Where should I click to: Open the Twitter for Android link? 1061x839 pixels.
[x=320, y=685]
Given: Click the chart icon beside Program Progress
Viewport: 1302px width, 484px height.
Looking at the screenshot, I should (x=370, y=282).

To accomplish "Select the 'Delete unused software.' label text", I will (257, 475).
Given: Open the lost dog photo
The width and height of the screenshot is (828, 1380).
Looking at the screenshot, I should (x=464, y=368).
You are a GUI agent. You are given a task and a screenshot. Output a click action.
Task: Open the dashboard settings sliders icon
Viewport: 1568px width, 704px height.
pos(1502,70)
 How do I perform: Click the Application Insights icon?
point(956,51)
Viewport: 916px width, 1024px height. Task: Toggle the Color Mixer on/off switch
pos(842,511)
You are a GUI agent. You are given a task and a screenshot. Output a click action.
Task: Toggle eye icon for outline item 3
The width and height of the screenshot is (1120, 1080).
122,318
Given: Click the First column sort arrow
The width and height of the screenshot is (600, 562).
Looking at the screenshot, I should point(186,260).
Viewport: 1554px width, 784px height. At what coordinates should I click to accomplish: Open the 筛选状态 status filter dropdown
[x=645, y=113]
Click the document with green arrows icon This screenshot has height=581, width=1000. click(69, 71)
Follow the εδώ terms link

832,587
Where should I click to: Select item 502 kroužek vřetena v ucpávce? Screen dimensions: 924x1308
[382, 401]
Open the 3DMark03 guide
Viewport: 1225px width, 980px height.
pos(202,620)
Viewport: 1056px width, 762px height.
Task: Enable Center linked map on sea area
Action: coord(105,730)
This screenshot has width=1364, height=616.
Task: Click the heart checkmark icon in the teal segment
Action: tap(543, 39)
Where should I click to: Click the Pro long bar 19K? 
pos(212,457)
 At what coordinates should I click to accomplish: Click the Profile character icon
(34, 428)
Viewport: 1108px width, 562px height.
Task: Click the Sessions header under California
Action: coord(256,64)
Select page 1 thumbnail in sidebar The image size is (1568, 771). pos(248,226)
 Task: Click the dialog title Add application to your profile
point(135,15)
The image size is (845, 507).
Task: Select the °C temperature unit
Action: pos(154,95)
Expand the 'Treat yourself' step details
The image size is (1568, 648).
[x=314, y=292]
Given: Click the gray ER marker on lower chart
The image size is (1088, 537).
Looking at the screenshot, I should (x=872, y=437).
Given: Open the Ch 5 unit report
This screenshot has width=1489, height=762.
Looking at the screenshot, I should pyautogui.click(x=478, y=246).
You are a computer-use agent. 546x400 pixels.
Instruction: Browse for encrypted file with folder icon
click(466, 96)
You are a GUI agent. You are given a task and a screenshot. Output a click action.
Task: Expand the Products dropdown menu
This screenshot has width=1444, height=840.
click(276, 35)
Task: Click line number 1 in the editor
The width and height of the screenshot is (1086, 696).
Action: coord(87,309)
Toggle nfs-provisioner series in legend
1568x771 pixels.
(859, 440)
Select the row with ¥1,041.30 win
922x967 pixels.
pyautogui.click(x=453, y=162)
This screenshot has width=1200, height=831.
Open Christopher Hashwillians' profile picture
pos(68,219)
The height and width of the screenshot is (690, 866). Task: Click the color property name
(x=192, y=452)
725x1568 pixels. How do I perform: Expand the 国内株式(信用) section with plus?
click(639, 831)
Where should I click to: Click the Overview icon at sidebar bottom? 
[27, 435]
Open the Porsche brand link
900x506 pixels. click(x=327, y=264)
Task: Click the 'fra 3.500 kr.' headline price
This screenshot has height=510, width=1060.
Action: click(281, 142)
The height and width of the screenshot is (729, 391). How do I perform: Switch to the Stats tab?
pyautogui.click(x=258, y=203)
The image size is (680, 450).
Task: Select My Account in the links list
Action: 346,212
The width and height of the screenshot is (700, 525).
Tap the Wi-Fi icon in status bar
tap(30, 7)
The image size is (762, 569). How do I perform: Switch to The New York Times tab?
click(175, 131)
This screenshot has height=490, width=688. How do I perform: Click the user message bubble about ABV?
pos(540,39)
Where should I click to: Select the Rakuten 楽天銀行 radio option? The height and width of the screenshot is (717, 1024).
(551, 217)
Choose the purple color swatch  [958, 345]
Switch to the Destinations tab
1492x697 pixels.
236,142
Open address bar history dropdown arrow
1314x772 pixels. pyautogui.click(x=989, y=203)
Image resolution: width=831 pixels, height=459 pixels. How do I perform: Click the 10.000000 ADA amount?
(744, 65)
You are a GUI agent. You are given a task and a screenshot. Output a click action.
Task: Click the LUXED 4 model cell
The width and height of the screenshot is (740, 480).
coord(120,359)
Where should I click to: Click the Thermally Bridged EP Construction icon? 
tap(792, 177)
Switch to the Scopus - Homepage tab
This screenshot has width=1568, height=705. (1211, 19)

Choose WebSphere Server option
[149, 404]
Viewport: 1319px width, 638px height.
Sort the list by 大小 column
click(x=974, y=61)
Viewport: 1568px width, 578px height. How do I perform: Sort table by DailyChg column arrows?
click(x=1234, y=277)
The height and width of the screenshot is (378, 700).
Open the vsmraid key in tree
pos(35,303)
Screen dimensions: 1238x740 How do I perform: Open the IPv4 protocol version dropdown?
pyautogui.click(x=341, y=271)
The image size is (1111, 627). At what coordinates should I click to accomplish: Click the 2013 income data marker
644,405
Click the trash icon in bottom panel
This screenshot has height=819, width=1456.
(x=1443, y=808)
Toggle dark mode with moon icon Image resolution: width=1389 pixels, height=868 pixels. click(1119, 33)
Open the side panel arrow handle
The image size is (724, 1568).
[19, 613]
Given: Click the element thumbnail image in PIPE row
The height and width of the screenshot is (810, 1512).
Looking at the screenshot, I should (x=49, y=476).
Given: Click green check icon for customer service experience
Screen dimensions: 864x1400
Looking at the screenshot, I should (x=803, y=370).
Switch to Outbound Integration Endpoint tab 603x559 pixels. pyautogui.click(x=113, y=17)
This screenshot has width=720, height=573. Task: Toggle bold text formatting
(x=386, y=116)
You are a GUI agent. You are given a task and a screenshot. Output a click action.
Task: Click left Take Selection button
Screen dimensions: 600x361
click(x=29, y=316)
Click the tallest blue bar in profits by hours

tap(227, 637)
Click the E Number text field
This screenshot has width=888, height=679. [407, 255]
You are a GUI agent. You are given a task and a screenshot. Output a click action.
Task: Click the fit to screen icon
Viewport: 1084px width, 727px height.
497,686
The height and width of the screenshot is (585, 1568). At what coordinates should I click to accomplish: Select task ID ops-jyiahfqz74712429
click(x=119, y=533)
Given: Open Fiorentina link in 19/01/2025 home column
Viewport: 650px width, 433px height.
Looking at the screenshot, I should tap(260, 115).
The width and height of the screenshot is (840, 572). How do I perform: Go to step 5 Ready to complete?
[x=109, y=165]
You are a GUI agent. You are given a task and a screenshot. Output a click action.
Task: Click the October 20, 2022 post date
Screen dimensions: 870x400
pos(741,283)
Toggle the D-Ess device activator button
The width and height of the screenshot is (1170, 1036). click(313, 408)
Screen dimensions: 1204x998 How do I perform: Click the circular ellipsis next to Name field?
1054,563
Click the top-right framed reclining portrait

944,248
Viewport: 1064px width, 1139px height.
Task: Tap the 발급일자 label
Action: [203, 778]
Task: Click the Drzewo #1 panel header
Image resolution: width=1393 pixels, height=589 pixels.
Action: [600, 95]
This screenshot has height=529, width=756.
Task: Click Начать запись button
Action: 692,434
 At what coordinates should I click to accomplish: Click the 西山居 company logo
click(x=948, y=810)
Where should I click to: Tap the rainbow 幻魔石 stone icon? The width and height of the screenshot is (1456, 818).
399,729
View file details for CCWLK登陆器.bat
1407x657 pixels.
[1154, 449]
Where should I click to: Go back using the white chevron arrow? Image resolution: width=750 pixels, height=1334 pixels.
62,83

TASK DETAILS –
Please repeat every record above word for word.

EXERCISE ANSWER –
Where should I click to: Open the Twitter for Android link? 1061x839 pixels.
[x=320, y=685]
Given: Click the chart icon beside Program Progress
Viewport: 1302px width, 484px height.
Looking at the screenshot, I should (x=370, y=282).

To accomplish "Select the 'Delete unused software.' label text", I will (257, 475).
Given: Open the lost dog photo
The width and height of the screenshot is (828, 1380).
Looking at the screenshot, I should (x=464, y=368).
You are a GUI agent. You are given a task and a screenshot. Output a click action.
Task: Open the dashboard settings sliders icon
Viewport: 1568px width, 704px height.
pos(1502,70)
 How do I perform: Click the Application Insights icon?
point(956,51)
Viewport: 916px width, 1024px height. Task: Toggle the Color Mixer on/off switch
pos(842,511)
You are a GUI agent. You are given a task and a screenshot. Output a click action.
Task: Toggle eye icon for outline item 3
The width and height of the screenshot is (1120, 1080).
122,318
Given: Click the First column sort arrow
The width and height of the screenshot is (600, 562).
Looking at the screenshot, I should point(186,260).
Viewport: 1554px width, 784px height. At what coordinates should I click to accomplish: Open the 筛选状态 status filter dropdown
[x=645, y=113]
Click the document with green arrows icon This screenshot has height=581, width=1000. click(69, 71)
Follow the εδώ terms link

832,587
Where should I click to: Select item 502 kroužek vřetena v ucpávce? Screen dimensions: 924x1308
[382, 401]
Open the 3DMark03 guide
Viewport: 1225px width, 980px height.
pos(202,620)
Viewport: 1056px width, 762px height.
Task: Enable Center linked map on sea area
Action: coord(105,730)
This screenshot has width=1364, height=616.
Task: Click the heart checkmark icon in the teal segment
Action: tap(543, 39)
Where should I click to: Click the Pro long bar 19K? 
pos(212,457)
 At what coordinates should I click to accomplish: Click the Profile character icon
(34, 428)
Viewport: 1108px width, 562px height.
Task: Click the Sessions header under California
Action: coord(256,64)
Select page 1 thumbnail in sidebar The image size is (1568, 771). pos(248,226)
 Task: Click the dialog title Add application to your profile
point(135,15)
The image size is (845, 507).
Task: Select the °C temperature unit
Action: pos(154,95)
Expand the 'Treat yourself' step details
The image size is (1568, 648).
[x=314, y=292]
Given: Click the gray ER marker on lower chart
The image size is (1088, 537).
Looking at the screenshot, I should (x=872, y=437).
Given: Open the Ch 5 unit report
This screenshot has width=1489, height=762.
Looking at the screenshot, I should pyautogui.click(x=478, y=246).
You are a computer-use agent. 546x400 pixels.
Instruction: Browse for encrypted file with folder icon
click(466, 96)
You are a GUI agent. You are given a task and a screenshot. Output a click action.
Task: Expand the Products dropdown menu
This screenshot has width=1444, height=840.
click(276, 35)
Task: Click line number 1 in the editor
The width and height of the screenshot is (1086, 696).
Action: coord(87,309)
Toggle nfs-provisioner series in legend
1568x771 pixels.
(859, 440)
Select the row with ¥1,041.30 win
922x967 pixels.
pyautogui.click(x=453, y=162)
This screenshot has width=1200, height=831.
Open Christopher Hashwillians' profile picture
pos(68,219)
The height and width of the screenshot is (690, 866). Task: Click the color property name
(x=192, y=452)
725x1568 pixels. How do I perform: Expand the 国内株式(信用) section with plus?
click(639, 831)
Where should I click to: Click the Overview icon at sidebar bottom? 
[27, 435]
Open the Porsche brand link
900x506 pixels. click(x=327, y=264)
Task: Click the 'fra 3.500 kr.' headline price
This screenshot has height=510, width=1060.
Action: click(281, 142)
The height and width of the screenshot is (729, 391). How do I perform: Switch to the Stats tab?
pyautogui.click(x=258, y=203)
The image size is (680, 450).
Task: Select My Account in the links list
Action: 346,212
The width and height of the screenshot is (700, 525).
Tap the Wi-Fi icon in status bar
tap(30, 7)
The image size is (762, 569). How do I perform: Switch to The New York Times tab?
click(175, 131)
This screenshot has height=490, width=688. How do I perform: Click the user message bubble about ABV?
pos(540,39)
Where should I click to: Select the Rakuten 楽天銀行 radio option? The height and width of the screenshot is (717, 1024).
(551, 217)
Choose the purple color swatch  [958, 345]
Switch to the Destinations tab
1492x697 pixels.
236,142
Open address bar history dropdown arrow
1314x772 pixels. pyautogui.click(x=989, y=203)
Image resolution: width=831 pixels, height=459 pixels. How do I perform: Click the 10.000000 ADA amount?
(744, 65)
You are a GUI agent. You are given a task and a screenshot. Output a click action.
Task: Click the LUXED 4 model cell
The width and height of the screenshot is (740, 480).
coord(120,359)
Where should I click to: Click the Thermally Bridged EP Construction icon? 
tap(792, 177)
Switch to the Scopus - Homepage tab
This screenshot has width=1568, height=705. (1211, 19)

Choose WebSphere Server option
[149, 404]
Viewport: 1319px width, 638px height.
Sort the list by 大小 column
click(x=974, y=61)
Viewport: 1568px width, 578px height. How do I perform: Sort table by DailyChg column arrows?
click(x=1234, y=277)
The height and width of the screenshot is (378, 700).
Open the vsmraid key in tree
pos(35,303)
Screen dimensions: 1238x740 How do I perform: Open the IPv4 protocol version dropdown?
pyautogui.click(x=341, y=271)
The image size is (1111, 627). At what coordinates should I click to accomplish: Click the 2013 income data marker
644,405
Click the trash icon in bottom panel
This screenshot has height=819, width=1456.
(x=1443, y=808)
Toggle dark mode with moon icon Image resolution: width=1389 pixels, height=868 pixels. click(1119, 33)
Open the side panel arrow handle
The image size is (724, 1568).
[19, 613]
Given: Click the element thumbnail image in PIPE row
The height and width of the screenshot is (810, 1512).
Looking at the screenshot, I should (x=49, y=476).
Given: Click green check icon for customer service experience
Screen dimensions: 864x1400
Looking at the screenshot, I should (x=803, y=370).
Switch to Outbound Integration Endpoint tab 603x559 pixels. pyautogui.click(x=113, y=17)
This screenshot has width=720, height=573. Task: Toggle bold text formatting
(x=386, y=116)
You are a GUI agent. You are given a task and a screenshot. Output a click action.
Task: Click left Take Selection button
Screen dimensions: 600x361
click(x=29, y=316)
Click the tallest blue bar in profits by hours

tap(227, 637)
Click the E Number text field
This screenshot has width=888, height=679. [407, 255]
You are a GUI agent. You are given a task and a screenshot. Output a click action.
Task: Click the fit to screen icon
Viewport: 1084px width, 727px height.
497,686
The height and width of the screenshot is (585, 1568). At what coordinates should I click to accomplish: Select task ID ops-jyiahfqz74712429
click(x=119, y=533)
Given: Open Fiorentina link in 19/01/2025 home column
Viewport: 650px width, 433px height.
Looking at the screenshot, I should tap(260, 115).
The width and height of the screenshot is (840, 572). How do I perform: Go to step 5 Ready to complete?
[x=109, y=165]
You are a GUI agent. You are given a task and a screenshot. Output a click action.
Task: Click the October 20, 2022 post date
Screen dimensions: 870x400
pos(741,283)
Toggle the D-Ess device activator button
The width and height of the screenshot is (1170, 1036). click(313, 408)
Screen dimensions: 1204x998 How do I perform: Click the circular ellipsis next to Name field?
1054,563
Click the top-right framed reclining portrait

944,248
Viewport: 1064px width, 1139px height.
Task: Tap the 발급일자 label
Action: [203, 778]
Task: Click the Drzewo #1 panel header
Image resolution: width=1393 pixels, height=589 pixels.
Action: [600, 95]
This screenshot has height=529, width=756.
Task: Click Начать запись button
Action: 692,434
 At what coordinates should I click to accomplish: Click the 西山居 company logo
click(x=948, y=810)
Where should I click to: Tap the rainbow 幻魔石 stone icon? The width and height of the screenshot is (1456, 818).
399,729
View file details for CCWLK登陆器.bat
1407x657 pixels.
[1154, 449]
Where should I click to: Go back using the white chevron arrow? Image resolution: width=750 pixels, height=1334 pixels.
62,83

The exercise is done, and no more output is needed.